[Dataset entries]

[Start of Attachment]

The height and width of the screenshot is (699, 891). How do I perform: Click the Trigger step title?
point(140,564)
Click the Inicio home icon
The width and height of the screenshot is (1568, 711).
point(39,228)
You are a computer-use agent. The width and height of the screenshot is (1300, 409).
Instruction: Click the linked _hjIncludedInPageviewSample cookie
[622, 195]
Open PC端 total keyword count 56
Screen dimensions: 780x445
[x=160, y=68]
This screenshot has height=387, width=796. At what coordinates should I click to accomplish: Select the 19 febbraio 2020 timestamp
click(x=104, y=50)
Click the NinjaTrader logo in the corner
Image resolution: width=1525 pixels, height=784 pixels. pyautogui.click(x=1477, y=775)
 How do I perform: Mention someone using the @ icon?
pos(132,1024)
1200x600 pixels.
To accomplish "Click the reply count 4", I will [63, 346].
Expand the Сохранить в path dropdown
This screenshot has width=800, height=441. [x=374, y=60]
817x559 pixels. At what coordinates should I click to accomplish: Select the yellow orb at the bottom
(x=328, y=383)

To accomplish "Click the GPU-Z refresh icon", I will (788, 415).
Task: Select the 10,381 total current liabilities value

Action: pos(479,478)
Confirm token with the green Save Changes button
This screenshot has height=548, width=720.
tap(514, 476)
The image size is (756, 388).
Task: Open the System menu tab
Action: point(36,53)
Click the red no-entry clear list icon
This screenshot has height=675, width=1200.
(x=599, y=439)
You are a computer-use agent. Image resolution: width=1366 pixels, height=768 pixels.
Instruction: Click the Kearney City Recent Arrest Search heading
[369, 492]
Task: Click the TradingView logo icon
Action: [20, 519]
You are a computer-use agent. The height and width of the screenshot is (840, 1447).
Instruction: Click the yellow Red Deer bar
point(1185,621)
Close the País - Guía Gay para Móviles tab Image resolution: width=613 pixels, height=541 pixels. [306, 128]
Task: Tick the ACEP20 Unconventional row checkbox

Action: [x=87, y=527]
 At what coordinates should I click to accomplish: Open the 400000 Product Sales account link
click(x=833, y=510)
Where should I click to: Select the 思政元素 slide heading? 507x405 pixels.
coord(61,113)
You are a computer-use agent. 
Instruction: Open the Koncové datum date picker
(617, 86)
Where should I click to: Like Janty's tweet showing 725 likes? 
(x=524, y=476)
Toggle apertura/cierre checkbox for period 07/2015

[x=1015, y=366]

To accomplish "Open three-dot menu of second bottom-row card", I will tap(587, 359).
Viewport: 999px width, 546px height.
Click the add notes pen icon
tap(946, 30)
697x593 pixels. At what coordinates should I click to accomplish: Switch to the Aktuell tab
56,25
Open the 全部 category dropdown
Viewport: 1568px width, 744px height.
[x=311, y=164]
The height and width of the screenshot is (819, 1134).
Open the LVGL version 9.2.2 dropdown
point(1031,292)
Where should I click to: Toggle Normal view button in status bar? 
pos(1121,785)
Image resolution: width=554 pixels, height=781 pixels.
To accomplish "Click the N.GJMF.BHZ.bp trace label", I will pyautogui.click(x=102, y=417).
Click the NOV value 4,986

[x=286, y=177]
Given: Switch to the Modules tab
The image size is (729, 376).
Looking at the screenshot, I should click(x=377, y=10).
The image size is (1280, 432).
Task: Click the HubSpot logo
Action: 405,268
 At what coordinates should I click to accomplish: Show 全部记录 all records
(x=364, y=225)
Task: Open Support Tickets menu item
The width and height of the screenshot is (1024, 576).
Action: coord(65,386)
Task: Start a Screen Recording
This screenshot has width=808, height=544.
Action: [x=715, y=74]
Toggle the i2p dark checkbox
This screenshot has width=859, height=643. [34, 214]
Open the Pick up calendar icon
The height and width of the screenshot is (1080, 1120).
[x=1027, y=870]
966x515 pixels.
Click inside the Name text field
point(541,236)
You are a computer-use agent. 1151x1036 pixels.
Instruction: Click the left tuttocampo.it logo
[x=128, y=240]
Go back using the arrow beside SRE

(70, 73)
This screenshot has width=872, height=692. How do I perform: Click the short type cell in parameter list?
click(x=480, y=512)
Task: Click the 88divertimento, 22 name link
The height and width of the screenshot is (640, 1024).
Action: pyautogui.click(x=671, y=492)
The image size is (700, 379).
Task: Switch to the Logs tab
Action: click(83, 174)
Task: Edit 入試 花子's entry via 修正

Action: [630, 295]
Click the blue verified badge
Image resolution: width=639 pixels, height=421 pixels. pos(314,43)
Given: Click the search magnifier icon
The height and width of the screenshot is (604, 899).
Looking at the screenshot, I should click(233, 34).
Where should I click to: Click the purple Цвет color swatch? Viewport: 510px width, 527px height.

[End of Attachment]

* PROBLEM DETAILS *
Could you reproduce, exactly as written, the lines running from the one with "Instruction: Click the left" to the end of the entries above?

* OUTPUT FOR THIS TASK *
Instruction: Click the left tuttocampo.it logo
[x=128, y=240]
Go back using the arrow beside SRE

(70, 73)
This screenshot has width=872, height=692. How do I perform: Click the short type cell in parameter list?
click(x=480, y=512)
Task: Click the 88divertimento, 22 name link
The height and width of the screenshot is (640, 1024).
Action: pyautogui.click(x=671, y=492)
The image size is (700, 379).
Task: Switch to the Logs tab
Action: click(83, 174)
Task: Edit 入試 花子's entry via 修正

Action: [630, 295]
Click the blue verified badge
Image resolution: width=639 pixels, height=421 pixels. pos(314,43)
Given: Click the search magnifier icon
The height and width of the screenshot is (604, 899).
Looking at the screenshot, I should click(233, 34).
Where should I click to: Click the purple Цвет color swatch? Viewport: 510px width, 527px height.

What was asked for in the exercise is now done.